One trusts that the note of irony was intended by Carnahan when, early on, Smith calls Pike a “cartoon character,” because all the four team members are just that—the hard-as-nails leader, the smiling playboy, the bruiser who’s afraid of flying, the certifiably nutty super-pilot. And the action the script puts them through—as well as the macho humor—is strictly of the comic-book variety. Of course “The A-Team” always was a live-action cartoon, so that’s hardly a problem. And though Carnahan’s staging of the big action sequences is splashy but rather messy, at least it avoids the garish, ugly hyperkinetic look of his dreadful “Smokin’ Aces.”

Where the movie falls down is in the plotting, which is convoluted but, in the final analysis, curiously obvious. The major “reveal” that comes with about a half-hour left is predicated on the unmasking of a mysterious Arab whose identity is supposed to be a surprise; but anybody who doesn’t recognize him the moment that a photograph of the fellow is flashed on the screen needs an eye examination posthaste. (That’s apparently the case with all our “heroes,” none of whom are on to him either.) In addition, to allow for a climax filled with showdowns, the team repeatedly neglects to simply kill Pike although they have plenty of opportunities, leaving him to threaten them again and again.

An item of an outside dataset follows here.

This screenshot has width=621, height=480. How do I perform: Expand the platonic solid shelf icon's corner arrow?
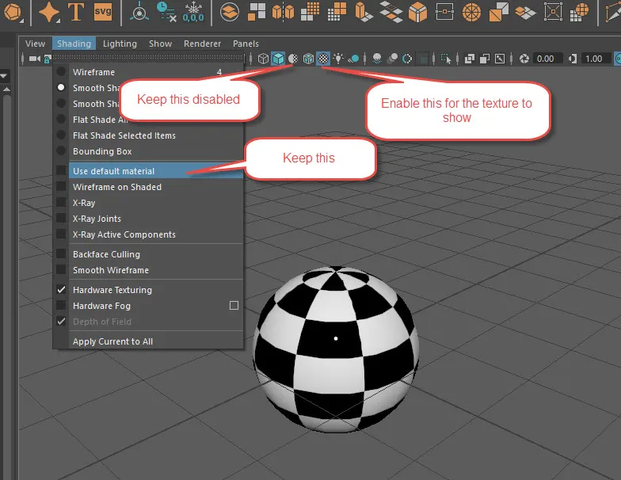21,19
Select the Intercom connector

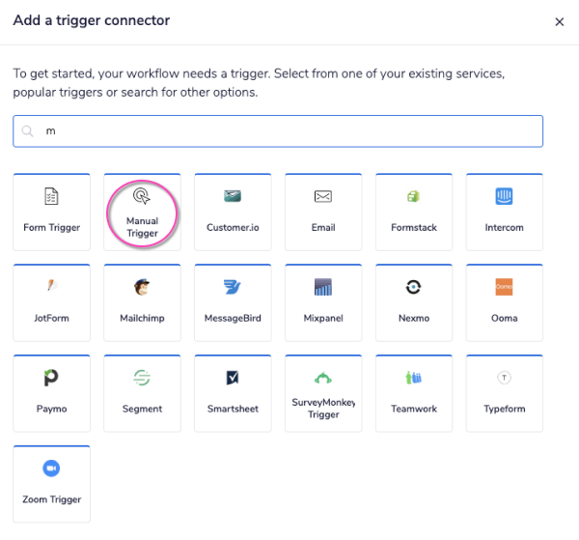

Among the cast, it’s Copley—who sprang into the profession with the surprise South African hit “District 9”—who makes the biggest impression, making the loony Murdock easily the most enjoyable figure here. Neeson is slumming again—he’s too good an actor for this sort of stuff—and as usual with him, Cooper tries hard to be charming but comes up short. (He really does personify the Peter Principle. A leading man he’s not—or at least shouldn’t be.) In looks, Jackson’s a pretty good facsimile of Mr. T, but he has very little of the older man’s charisma (and none of his gold chains). The supporting cast is frankly boring—Wilson’s even drabber than Cooper, Bloom’s a smirking cipher, and McRaney is just conventionally gruff. Even Biel makes surprisingly little impression, however much the camera might linger on her photogenic figure. But technically the picture’s solid across the board, even with the director’s penchant for fuzzing up the big moments.

In sum, a perfectly average summer action movie. You needn’t pity the fool who goes to see it, but he’s not in for anything special.